Texte fourni:

D. Voynet. – Personne n'ignore qu'au moment de la constitution de ce gouvernement, en juin 1997, j'avais souhaité qu'un autre écologiste se voie confier des responsabilités ministérielles, de préférence dans le champ social. Cela n'a pas pu se faire. Mais je sais aussi, pour en avoir reparlé avec Lionel Jospin, qu'il n'est fermé à aucune proposition. De ce point de vue, c'est vrai, ce qui se passe en Allemagne ne peut que nous aider.

N. O. – Le contenu de l'accord programmatique passé entre les Verts et les socialistes allemands vous paraît-il positif ?

Données extraites:
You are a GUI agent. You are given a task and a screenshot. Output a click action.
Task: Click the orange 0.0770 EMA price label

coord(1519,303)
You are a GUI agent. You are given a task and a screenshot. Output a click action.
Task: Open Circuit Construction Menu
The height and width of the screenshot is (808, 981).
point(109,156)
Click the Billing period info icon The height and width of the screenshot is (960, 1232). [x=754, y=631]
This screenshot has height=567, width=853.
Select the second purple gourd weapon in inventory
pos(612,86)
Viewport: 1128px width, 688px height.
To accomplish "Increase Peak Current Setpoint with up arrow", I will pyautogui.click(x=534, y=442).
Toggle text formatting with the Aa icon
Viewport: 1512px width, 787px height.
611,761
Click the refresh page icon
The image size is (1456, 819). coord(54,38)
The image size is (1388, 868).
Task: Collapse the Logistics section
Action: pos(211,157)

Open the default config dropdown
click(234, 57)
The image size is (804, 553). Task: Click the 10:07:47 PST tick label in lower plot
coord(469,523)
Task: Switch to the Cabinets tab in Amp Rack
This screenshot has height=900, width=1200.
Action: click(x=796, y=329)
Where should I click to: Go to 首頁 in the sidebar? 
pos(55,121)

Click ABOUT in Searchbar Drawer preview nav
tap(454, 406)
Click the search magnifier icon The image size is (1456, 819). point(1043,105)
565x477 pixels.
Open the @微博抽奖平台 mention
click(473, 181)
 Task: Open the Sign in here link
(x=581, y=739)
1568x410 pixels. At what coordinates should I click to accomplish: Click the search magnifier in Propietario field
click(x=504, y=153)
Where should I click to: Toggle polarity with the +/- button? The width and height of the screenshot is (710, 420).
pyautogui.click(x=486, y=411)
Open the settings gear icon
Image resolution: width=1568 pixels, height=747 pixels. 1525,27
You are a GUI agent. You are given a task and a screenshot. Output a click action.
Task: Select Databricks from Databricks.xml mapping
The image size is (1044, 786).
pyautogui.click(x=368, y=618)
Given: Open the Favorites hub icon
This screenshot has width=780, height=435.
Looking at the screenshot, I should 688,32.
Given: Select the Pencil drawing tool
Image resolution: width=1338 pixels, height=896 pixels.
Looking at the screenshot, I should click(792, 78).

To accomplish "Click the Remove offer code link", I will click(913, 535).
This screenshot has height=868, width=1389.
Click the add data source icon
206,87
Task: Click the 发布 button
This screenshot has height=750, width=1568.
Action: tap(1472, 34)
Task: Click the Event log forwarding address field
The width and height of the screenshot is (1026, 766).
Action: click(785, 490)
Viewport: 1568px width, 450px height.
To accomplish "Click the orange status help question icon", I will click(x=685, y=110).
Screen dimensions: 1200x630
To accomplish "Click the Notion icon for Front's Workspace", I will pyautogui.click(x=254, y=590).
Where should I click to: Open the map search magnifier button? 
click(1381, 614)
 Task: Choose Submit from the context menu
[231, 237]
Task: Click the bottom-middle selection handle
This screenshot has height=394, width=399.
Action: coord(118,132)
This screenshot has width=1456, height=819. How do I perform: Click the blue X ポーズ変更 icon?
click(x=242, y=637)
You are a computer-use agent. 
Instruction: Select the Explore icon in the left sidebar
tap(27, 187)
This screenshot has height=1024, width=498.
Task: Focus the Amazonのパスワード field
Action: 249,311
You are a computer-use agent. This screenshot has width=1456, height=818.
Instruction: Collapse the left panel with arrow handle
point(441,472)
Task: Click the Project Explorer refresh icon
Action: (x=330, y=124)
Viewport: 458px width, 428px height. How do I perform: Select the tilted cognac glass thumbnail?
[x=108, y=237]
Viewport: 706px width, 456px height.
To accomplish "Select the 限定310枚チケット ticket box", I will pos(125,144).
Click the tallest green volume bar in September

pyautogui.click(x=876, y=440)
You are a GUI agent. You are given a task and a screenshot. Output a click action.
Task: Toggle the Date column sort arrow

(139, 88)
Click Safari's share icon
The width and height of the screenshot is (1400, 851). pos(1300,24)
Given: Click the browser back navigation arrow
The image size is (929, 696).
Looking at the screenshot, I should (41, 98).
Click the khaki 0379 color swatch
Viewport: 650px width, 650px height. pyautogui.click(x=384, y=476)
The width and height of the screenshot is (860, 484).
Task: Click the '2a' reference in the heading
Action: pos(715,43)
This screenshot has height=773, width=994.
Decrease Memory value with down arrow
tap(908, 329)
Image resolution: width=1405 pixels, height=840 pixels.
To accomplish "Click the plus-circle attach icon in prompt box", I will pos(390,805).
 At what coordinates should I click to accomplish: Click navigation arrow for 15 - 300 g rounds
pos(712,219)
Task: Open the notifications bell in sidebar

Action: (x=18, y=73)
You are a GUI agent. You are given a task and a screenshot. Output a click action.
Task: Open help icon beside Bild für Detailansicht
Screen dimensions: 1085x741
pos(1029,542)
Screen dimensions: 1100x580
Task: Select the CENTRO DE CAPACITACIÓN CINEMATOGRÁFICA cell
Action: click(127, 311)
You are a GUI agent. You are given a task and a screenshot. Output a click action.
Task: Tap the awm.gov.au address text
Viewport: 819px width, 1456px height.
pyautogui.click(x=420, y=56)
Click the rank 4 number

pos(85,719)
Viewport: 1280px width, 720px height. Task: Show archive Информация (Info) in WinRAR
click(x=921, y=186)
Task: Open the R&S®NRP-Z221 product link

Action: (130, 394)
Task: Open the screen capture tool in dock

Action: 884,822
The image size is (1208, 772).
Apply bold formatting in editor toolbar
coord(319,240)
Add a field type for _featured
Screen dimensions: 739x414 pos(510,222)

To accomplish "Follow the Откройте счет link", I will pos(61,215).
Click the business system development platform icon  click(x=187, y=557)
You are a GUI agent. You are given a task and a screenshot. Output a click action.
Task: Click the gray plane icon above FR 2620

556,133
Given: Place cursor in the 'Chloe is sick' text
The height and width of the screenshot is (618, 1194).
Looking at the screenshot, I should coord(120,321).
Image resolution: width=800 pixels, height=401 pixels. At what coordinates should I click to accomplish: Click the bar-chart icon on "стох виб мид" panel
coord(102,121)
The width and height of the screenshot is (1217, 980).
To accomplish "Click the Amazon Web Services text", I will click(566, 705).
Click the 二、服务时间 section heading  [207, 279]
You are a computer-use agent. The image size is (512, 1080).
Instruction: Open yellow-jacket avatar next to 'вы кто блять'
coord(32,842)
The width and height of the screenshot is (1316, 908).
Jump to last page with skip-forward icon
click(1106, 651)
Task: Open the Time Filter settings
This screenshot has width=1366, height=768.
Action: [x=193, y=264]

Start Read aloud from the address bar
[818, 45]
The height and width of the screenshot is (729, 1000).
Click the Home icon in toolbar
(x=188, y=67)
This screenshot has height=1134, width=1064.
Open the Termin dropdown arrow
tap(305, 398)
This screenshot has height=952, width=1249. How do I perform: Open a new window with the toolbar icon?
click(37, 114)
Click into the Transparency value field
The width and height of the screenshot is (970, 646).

Consignes à suivre:
Pouvez-vous écrire la suite de l'entretien sur la place des écologistes au gouvernement, en enchaînant après la question sur l'accord entre les Verts et les socialistes allemands ?

Résultat attendu:
D. Voynet. – Cet accord n'est pas encore totalement bouclé à l'heure où je vous parle. Mais nous nous téléphonons beaucoup en ce moment. Je sais que mes camarades allemands se servent de notre expérience, et qu'en France nous pourrons nous appuyer sur leurs acquis. Sur la politique nucléaire, sur la fiscalité écologiste, sur la réorientation de la construction européenne, il y a en Allemagne des avancées qui légitiment notre discours et qui renforcent notre détermination. Ces convergences ne me surprennent pas. Elles pourraient d'ailleurs se manifester au sein du Parlement européen qui sera élu en juin, pour sortir cette assemblée du consensus mollasson entre sociaux-démocrates et démocrates-chrétiens.

N. O. – A la lumière de ce qui se passe en ce moment en Allemagne, et demain peut-être en Europe, souhaitez-vous redéfinir le rôle des Verts au sein de la majorité ?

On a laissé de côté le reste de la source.